The world, it seems, is getting dark.
It’s not for want of sunlight or electricity to power our myriad lighting devices. (Indeed, light pollution is considered by many to be a growing problem with environmental and public health implications.) It’s an aesthetic preference for darker colors in our daily lives. Our kitchen appliances have gone from white to black or unpainted stainless steel. Computer cases, for which “ivory” was once de rigeur, are now almost universally black or some shade of dark grey. Look around on our roads and you’ll mainly see cars that are black (even matte black), grey, or some muted shade of silver.
This trend is not lost on Apple, which introduced its Dark Mode user interface color scheme option in MacOS Mojave, catering to the user experience (UX) many are pining for these days.
What Is Dark Mode?
Dark Mode is a setting that Mac users can choose that colors everything on the screen—windows, user interface controls, backgrounds, views, menus, everything—from a palette dominated by darker colors. Instead of seeing dark text on white or off-white backgrounds, users see white or light grey text on dark grey or black backgrounds. Users can make Dark Mode the default setting, and can switch back and forth at any time. Apple’s designers carefully chose the Dark Mode palette so that users can view their screens comfortably without eyestrain in all lighting conditions.
Another feature of Dark Mode is desktop tinting, which enables window colors to become somewhat lighter or darker to reflect the colors in the user’s desktop picture. Apple describes the result as “a subtle tinting effect that helps windows blend more harmoniously with their surrounding content.” Users can turn this feature on or off as desired.
Implications for Designers and Developers
Dark Mode UX presents some challenges for developers and user interface designers, especially those engaged in cross-platform development:
- The “easy way” to design for Dark Mode is to use specific colors designated by MacOS to automatically adjust to the user’s choice of Dark Mode or not. That’s great if you’re designing only MacOS applications, but it might not translate well to Windows or Linux.
- Even within MacOS, if your application relies on having colors that don’t change, choosing static colors (or a mix of static and Dark Mode-responsive colors) might look terrible in Dark Mode, or regular mode, or perhaps both.
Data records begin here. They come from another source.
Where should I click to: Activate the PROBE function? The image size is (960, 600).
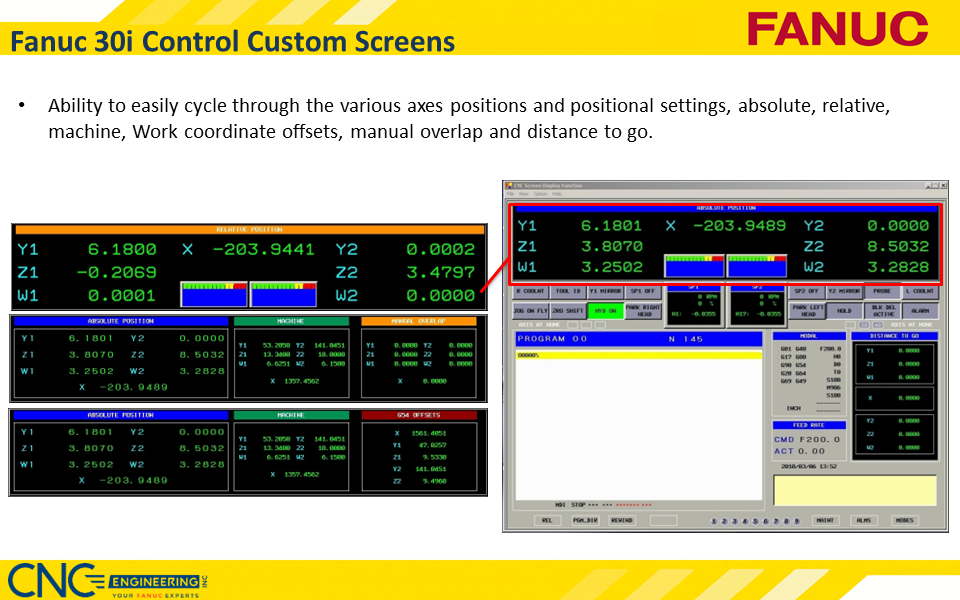pyautogui.click(x=883, y=293)
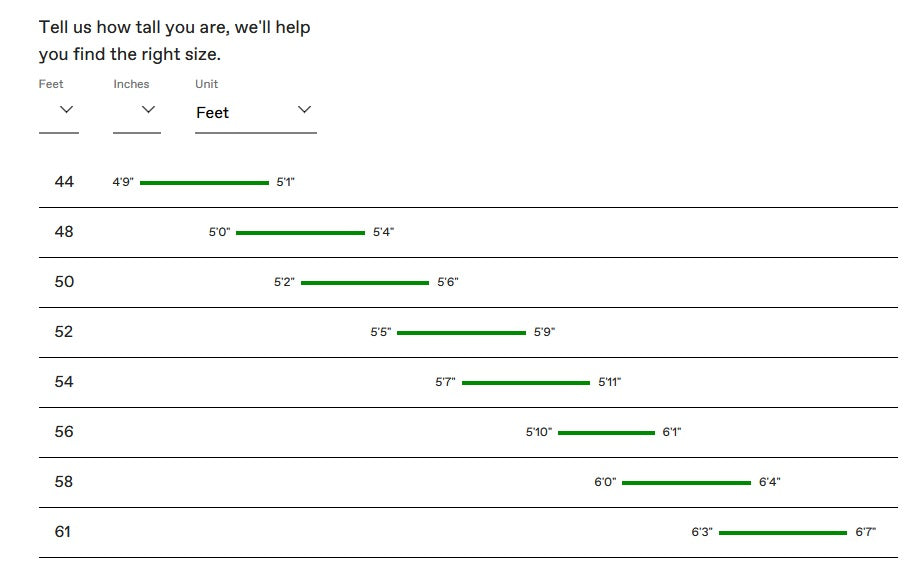908x570 pixels.
Task: Click the size 48 label
Action: click(64, 232)
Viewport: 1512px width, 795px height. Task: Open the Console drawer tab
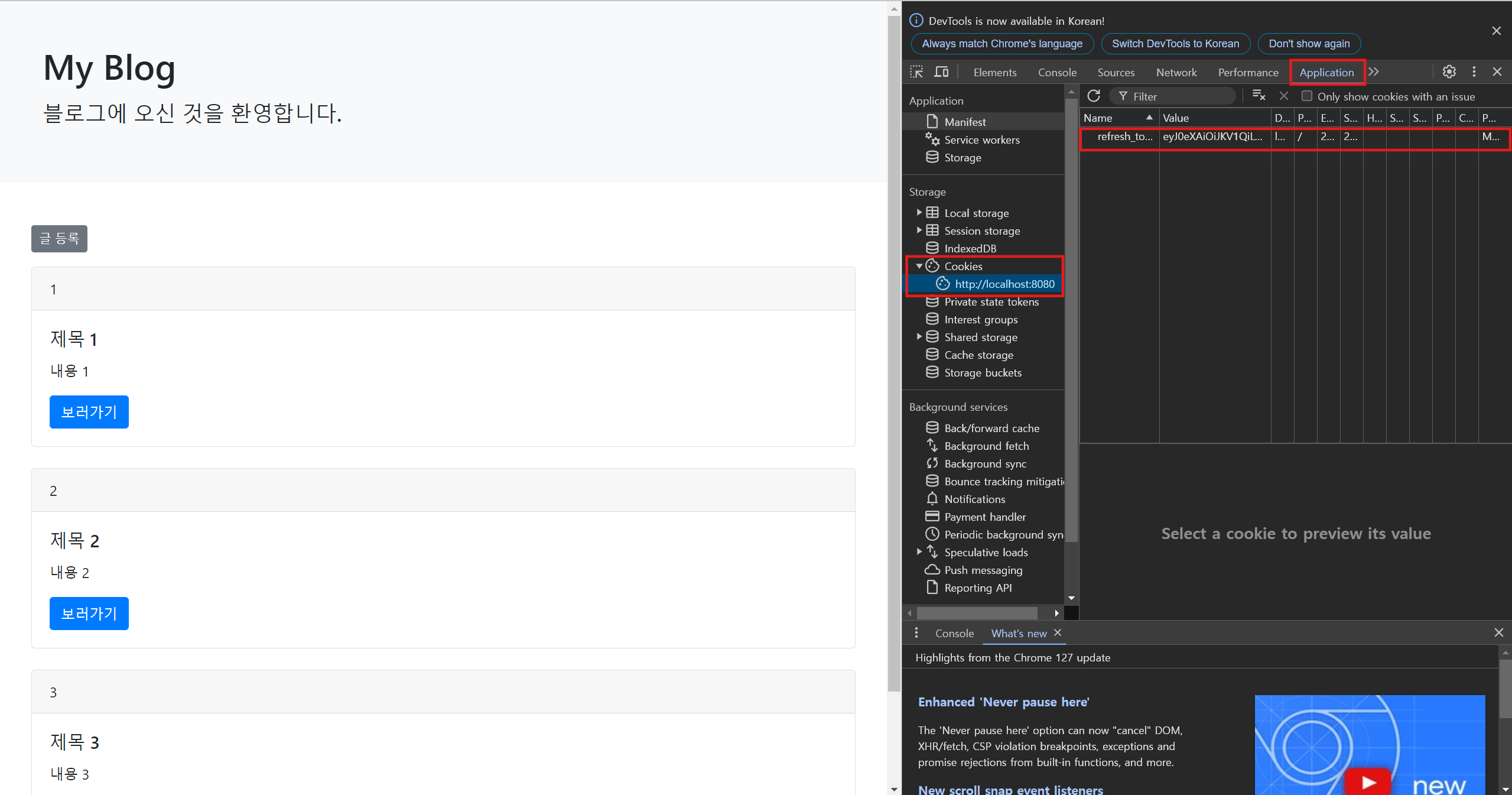(x=954, y=634)
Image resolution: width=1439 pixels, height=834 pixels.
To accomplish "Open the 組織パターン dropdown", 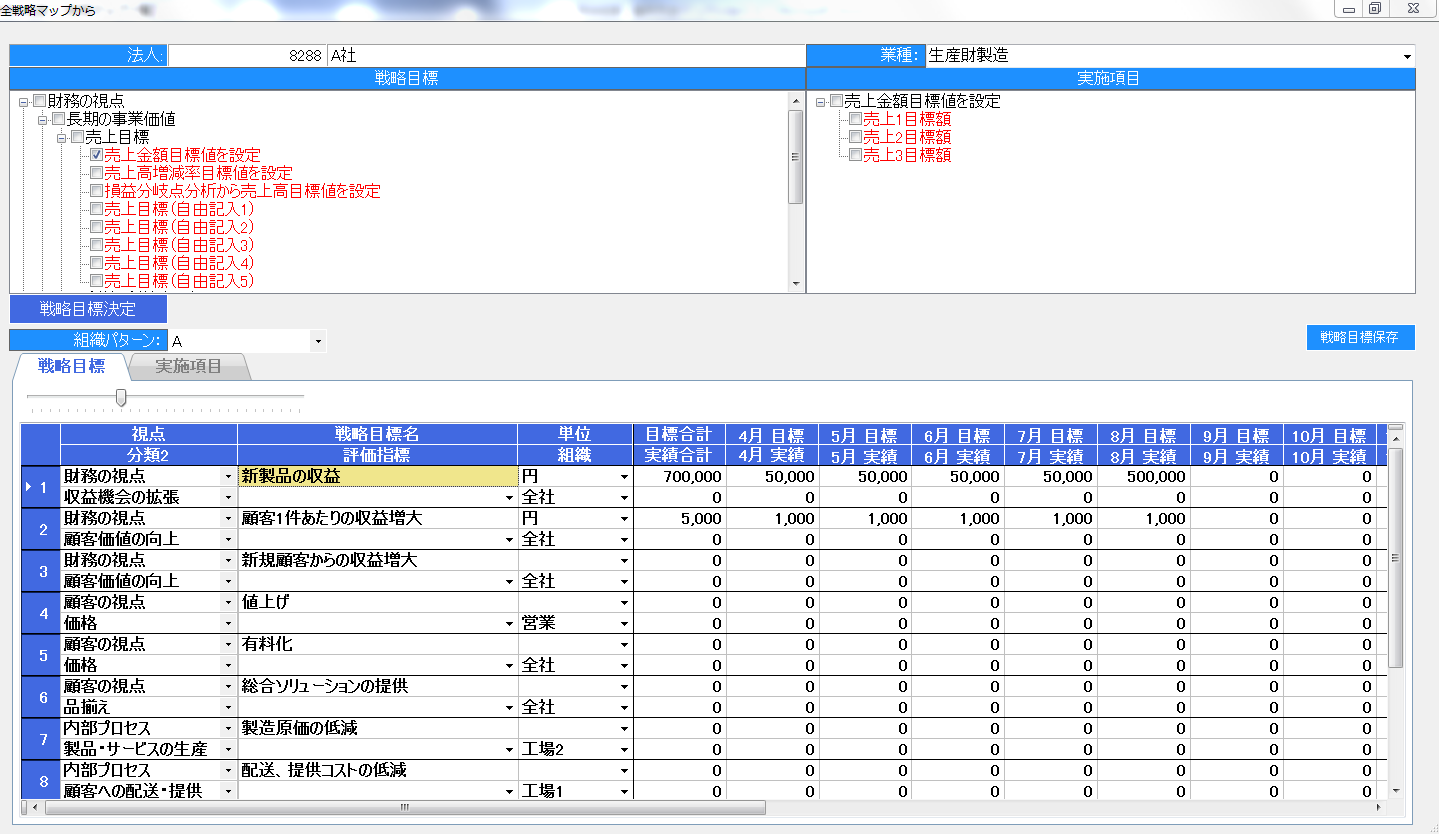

- If you don’t like the choices of colors that automatically adjust to Dark Mode, it’s tempting to simply use your preferred static colors and invert them (that is, flip each one to the opposite color in the color wheel) on the basis of the user’s choice. This will rarely work out; often it will cause low contrast (or jarringly high contrast), ugly color combinations, unreadable text, and invisible controls.
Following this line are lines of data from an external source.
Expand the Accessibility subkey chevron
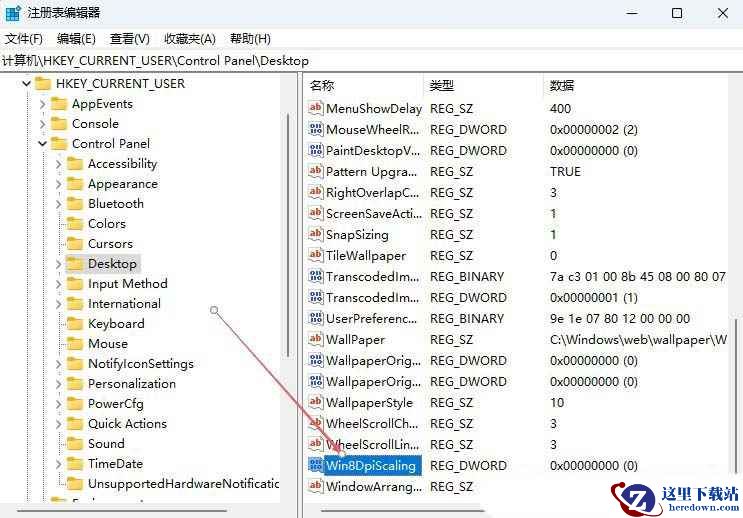This screenshot has width=743, height=518. click(58, 164)
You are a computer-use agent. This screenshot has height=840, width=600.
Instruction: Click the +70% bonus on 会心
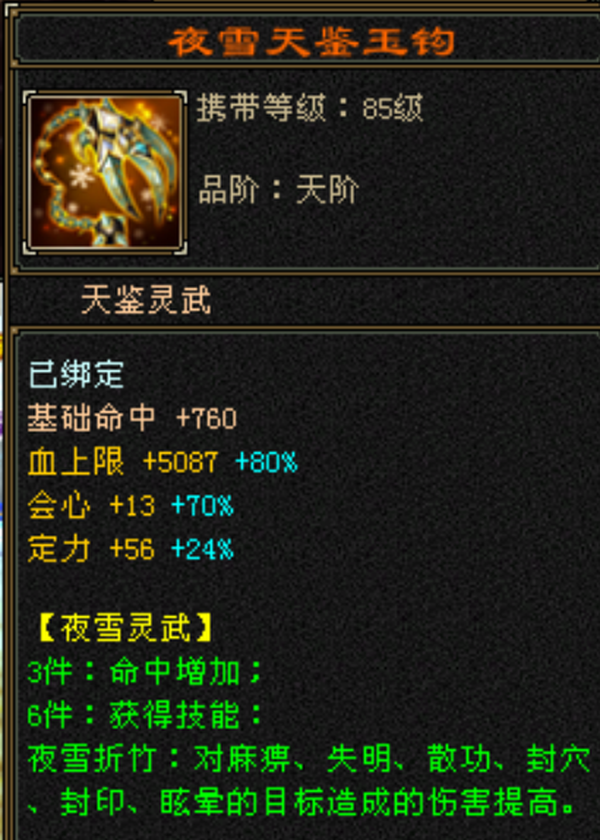click(202, 506)
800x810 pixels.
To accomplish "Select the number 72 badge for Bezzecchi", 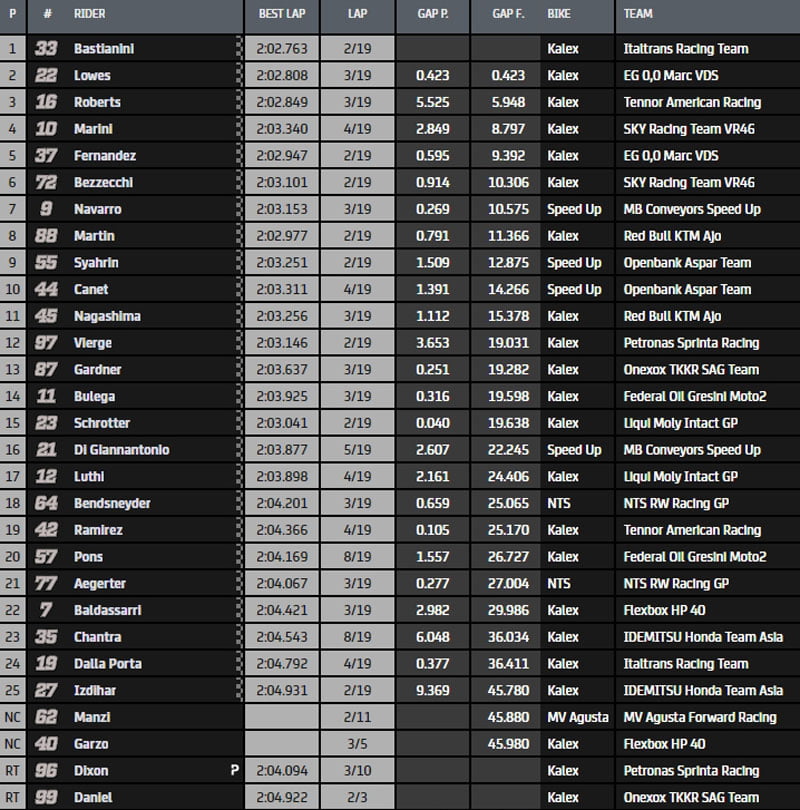I will pos(46,182).
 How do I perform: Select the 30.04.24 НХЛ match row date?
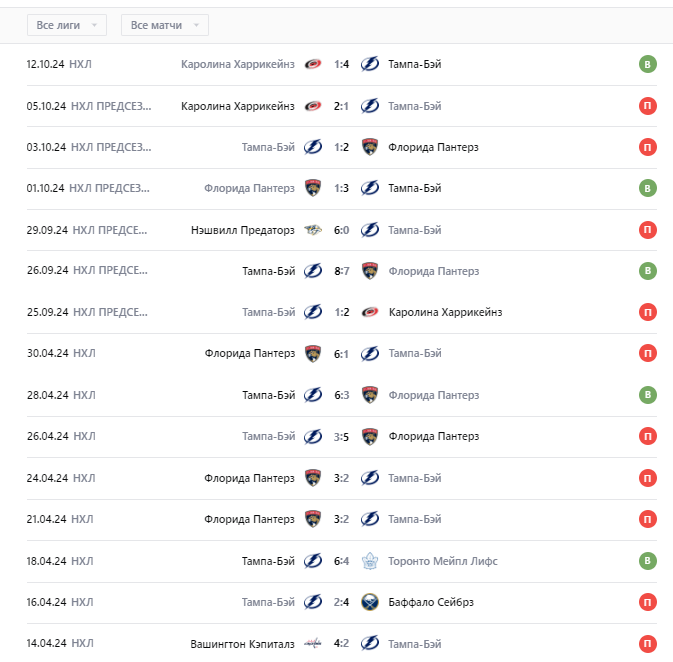[46, 354]
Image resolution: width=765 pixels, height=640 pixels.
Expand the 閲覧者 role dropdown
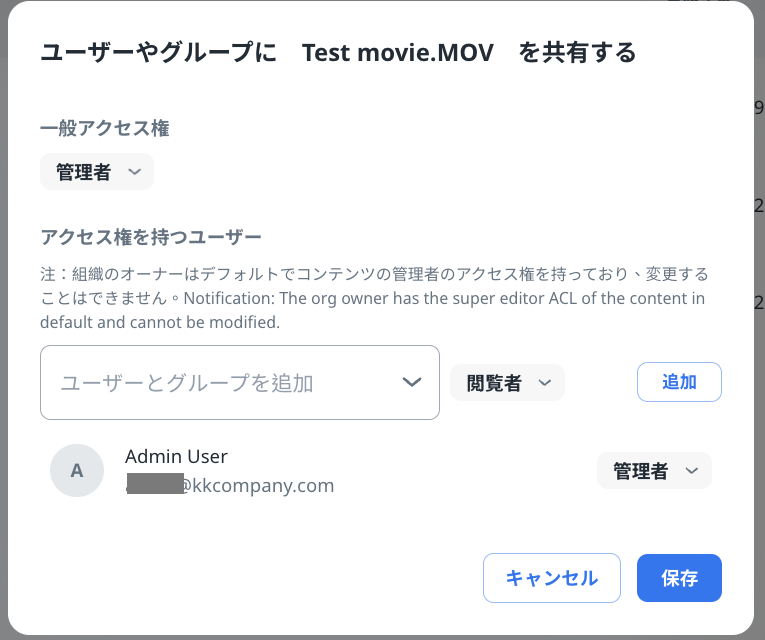click(507, 383)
- Apple also encourages the use of MacOS template images wherever possible, because they also automatically adapt to Dark Mode. This, too, might not translate to other OSs, requiring an increase in the amount of platform-specific code.
Apple does not require developers of MacOS apps to adhere to the published color scheme guidelines, but failing to do so runs the risk of having an application that looks peculiar, or worse, on the same desktop as other applications.
In any case, Dark Mode requires designers to perform additional testing to ensure applications look good (or at least acceptable) under all combinations of MacOS user settings.
Joining the Dark Side
So, if you’re a developer or UI designer, or are contemplating building a desktop application, then eat some dark chocolate, drink some dark roast coffee, and lay in a supply of dark beer, because the darkness is coming to an OS near you, and you need to be ready for it. Perhaps someday we’ll get over our collective fascination with dark, and return to flat, primary colors and sharply rectangular control shapes for our user interfaces (oh, wait – Microsoft is already there with its latest versions of Office), but for now, UX design is evolving toward the dark. Meanwhile, for MacOS applications, there’s no need to be afraid of the dark; just budget a little extra time for manual UI testing to make sure the colors work at least tolerably well under all conditions.
The world (or, at least UX design) may be getting darker, but with some good planning and design, there will always be light at the end of the tunnel.